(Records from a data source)

******

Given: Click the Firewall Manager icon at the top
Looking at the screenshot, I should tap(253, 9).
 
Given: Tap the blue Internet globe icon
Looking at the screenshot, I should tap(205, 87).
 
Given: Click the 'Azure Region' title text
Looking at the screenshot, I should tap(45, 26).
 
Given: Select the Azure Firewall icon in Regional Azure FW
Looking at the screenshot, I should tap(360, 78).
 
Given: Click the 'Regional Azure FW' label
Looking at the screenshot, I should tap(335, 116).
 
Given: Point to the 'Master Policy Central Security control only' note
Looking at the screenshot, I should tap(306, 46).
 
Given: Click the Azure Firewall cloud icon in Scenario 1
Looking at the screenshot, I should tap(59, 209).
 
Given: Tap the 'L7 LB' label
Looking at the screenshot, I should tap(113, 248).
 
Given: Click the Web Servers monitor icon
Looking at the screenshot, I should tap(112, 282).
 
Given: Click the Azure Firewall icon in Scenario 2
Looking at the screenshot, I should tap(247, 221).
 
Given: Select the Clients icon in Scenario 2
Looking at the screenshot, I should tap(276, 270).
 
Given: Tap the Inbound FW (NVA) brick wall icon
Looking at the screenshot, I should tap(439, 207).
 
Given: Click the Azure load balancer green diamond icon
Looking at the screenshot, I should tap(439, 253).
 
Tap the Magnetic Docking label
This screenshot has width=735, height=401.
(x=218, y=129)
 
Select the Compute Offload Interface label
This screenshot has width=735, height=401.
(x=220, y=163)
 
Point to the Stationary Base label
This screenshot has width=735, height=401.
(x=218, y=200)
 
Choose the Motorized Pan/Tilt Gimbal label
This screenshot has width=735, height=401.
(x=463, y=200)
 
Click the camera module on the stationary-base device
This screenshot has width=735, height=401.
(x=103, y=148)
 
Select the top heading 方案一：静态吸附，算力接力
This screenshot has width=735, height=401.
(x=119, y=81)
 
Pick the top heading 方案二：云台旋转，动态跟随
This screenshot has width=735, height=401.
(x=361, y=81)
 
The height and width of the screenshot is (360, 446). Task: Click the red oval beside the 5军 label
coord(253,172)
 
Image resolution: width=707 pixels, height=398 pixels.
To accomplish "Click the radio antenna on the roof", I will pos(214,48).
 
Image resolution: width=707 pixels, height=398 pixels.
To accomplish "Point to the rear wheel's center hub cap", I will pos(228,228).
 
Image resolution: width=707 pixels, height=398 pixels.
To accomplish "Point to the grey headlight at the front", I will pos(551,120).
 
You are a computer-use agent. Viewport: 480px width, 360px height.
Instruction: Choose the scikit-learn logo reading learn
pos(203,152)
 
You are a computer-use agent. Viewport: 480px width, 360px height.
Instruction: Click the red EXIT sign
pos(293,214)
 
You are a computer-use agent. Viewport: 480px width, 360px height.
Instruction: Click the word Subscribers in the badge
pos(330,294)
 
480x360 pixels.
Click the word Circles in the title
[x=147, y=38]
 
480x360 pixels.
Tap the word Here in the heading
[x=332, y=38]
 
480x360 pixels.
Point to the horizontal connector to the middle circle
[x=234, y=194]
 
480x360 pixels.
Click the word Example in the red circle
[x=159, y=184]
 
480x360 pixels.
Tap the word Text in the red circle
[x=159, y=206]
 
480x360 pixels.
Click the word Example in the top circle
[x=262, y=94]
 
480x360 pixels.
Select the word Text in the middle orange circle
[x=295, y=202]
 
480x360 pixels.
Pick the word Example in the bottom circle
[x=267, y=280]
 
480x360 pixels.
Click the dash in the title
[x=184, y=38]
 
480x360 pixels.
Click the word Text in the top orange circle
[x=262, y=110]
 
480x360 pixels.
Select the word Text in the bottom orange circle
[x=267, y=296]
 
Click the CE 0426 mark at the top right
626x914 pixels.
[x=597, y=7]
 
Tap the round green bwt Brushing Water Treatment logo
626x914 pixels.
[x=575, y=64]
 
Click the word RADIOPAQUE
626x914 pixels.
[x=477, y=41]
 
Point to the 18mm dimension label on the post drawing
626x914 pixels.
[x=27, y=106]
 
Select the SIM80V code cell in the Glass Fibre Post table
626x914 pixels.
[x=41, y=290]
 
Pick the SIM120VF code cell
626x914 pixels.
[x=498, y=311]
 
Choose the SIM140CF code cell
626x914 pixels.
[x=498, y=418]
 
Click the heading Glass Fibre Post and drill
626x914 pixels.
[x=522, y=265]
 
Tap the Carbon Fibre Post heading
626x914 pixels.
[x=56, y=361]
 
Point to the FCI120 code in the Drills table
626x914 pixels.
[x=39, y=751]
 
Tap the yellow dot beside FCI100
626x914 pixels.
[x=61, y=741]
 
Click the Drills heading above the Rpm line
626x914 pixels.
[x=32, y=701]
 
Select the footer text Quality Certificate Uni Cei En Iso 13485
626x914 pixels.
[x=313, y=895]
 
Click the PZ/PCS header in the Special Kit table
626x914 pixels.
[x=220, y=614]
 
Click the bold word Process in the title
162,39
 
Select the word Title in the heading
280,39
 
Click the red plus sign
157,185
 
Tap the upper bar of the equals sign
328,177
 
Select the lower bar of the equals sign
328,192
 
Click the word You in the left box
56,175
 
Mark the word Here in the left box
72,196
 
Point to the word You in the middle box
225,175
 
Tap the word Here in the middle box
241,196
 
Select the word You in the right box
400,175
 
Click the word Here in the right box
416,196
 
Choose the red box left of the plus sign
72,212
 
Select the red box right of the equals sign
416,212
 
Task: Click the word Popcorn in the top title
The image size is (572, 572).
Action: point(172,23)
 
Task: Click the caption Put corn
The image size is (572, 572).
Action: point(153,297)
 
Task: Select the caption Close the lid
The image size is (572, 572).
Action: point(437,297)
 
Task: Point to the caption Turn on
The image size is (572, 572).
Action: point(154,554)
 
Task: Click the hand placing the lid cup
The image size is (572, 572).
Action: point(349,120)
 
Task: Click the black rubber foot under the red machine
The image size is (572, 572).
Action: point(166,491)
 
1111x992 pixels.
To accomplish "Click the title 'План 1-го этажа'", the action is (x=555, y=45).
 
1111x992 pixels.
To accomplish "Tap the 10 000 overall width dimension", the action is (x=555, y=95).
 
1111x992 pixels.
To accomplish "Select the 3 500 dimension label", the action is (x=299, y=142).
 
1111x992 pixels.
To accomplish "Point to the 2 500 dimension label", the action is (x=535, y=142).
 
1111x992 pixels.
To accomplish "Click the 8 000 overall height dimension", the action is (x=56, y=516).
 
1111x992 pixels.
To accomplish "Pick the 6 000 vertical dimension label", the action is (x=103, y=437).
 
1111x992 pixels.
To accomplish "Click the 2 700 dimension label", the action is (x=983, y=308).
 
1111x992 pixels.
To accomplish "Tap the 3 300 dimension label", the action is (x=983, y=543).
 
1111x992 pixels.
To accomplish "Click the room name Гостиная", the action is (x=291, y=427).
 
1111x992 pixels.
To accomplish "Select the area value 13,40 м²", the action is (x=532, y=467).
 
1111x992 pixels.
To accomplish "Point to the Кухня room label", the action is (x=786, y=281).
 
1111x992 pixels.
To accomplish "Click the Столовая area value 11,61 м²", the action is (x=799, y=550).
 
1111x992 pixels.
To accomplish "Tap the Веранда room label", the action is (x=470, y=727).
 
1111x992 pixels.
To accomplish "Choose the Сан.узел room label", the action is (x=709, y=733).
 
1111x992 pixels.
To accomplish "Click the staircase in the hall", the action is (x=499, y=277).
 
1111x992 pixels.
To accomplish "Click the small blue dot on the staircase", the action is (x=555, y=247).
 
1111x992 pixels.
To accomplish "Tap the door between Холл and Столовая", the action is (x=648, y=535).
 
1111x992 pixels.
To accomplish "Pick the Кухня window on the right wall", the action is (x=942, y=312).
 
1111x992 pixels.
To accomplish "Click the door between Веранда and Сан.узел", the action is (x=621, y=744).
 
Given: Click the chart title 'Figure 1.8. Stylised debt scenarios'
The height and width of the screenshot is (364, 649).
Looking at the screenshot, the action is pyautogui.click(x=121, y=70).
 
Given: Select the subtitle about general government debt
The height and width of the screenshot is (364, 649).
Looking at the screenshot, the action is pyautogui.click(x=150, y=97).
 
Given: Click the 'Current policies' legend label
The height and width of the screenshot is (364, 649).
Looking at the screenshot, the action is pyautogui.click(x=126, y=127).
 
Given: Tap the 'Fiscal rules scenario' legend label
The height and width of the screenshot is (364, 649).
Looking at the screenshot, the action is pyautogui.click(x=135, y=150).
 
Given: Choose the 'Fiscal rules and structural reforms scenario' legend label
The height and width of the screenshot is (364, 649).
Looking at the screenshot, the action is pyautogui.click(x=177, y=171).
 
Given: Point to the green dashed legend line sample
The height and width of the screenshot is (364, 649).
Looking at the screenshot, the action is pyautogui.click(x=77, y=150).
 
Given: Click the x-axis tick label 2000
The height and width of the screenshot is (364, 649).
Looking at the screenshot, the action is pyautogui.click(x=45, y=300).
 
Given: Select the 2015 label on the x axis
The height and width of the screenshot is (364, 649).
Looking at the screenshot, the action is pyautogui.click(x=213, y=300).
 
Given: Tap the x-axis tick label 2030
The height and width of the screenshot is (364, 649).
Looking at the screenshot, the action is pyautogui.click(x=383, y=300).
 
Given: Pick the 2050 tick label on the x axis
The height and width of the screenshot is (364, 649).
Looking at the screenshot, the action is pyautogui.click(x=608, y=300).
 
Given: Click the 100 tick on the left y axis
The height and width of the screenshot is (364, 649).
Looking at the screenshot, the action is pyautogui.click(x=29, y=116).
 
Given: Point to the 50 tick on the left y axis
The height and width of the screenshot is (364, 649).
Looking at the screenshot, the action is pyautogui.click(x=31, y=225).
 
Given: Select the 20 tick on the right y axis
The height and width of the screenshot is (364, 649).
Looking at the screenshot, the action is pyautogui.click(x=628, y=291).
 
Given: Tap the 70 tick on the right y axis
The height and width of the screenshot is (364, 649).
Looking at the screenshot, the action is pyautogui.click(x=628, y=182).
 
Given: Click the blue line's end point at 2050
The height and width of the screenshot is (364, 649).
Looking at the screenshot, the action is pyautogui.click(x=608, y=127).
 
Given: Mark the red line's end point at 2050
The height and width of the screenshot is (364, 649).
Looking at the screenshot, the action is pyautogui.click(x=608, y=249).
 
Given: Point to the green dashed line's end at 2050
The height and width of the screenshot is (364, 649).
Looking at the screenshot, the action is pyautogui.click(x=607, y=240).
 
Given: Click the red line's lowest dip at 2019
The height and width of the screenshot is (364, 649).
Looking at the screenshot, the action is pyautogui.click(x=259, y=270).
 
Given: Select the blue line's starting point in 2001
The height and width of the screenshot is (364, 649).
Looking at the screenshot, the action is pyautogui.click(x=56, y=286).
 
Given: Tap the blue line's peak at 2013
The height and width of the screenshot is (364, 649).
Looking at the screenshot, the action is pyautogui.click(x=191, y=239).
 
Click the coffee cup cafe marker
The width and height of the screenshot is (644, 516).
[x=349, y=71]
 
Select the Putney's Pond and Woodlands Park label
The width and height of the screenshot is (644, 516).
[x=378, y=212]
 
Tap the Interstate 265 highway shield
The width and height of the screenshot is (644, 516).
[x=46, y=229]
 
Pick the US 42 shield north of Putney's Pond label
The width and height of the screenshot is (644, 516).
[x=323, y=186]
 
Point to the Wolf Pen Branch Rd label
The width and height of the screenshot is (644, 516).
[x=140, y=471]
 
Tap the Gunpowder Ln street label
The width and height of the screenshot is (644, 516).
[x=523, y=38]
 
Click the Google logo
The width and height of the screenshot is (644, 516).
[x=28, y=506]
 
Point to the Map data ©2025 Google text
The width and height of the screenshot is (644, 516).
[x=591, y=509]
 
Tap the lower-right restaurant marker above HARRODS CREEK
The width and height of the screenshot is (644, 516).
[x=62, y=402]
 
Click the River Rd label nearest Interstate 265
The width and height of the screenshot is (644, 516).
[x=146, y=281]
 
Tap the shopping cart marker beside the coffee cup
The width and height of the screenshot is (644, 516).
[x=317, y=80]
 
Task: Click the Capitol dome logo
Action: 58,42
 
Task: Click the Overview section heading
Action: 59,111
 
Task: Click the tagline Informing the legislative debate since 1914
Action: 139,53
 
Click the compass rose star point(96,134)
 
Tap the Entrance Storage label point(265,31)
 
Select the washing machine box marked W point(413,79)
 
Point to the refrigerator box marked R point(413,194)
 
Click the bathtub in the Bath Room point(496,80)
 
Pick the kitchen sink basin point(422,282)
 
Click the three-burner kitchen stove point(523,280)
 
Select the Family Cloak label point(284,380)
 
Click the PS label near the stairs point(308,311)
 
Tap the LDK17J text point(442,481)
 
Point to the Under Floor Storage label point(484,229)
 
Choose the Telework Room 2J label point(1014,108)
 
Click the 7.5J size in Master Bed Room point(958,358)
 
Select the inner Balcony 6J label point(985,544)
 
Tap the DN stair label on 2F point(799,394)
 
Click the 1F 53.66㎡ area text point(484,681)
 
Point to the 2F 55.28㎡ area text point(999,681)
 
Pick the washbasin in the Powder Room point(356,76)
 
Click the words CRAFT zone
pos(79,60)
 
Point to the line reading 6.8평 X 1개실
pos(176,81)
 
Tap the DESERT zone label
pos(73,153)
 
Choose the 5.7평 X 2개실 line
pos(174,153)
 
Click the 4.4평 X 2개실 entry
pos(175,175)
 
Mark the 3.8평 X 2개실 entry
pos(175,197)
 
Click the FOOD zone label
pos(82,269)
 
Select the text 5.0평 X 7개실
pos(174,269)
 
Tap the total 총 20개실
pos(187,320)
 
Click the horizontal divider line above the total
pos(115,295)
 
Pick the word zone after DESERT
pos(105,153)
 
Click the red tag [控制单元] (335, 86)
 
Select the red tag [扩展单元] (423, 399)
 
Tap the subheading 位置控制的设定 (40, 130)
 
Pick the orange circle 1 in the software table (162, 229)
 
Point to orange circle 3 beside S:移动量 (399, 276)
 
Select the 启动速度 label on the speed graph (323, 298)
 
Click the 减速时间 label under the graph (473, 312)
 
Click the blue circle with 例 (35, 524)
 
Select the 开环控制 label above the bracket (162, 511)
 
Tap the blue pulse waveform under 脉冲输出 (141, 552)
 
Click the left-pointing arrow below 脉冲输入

******

Set exercise —
Copy the lines of the listing above verbatim, from the line with "Click the bathtub" to the line with "Click the PS", including both.

Answer to this task —
Click the bathtub in the Bath Room point(496,80)
 
Pick the kitchen sink basin point(422,282)
 
Click the three-burner kitchen stove point(523,280)
 
Select the Family Cloak label point(284,380)
 
Click the PS label near the stairs point(308,311)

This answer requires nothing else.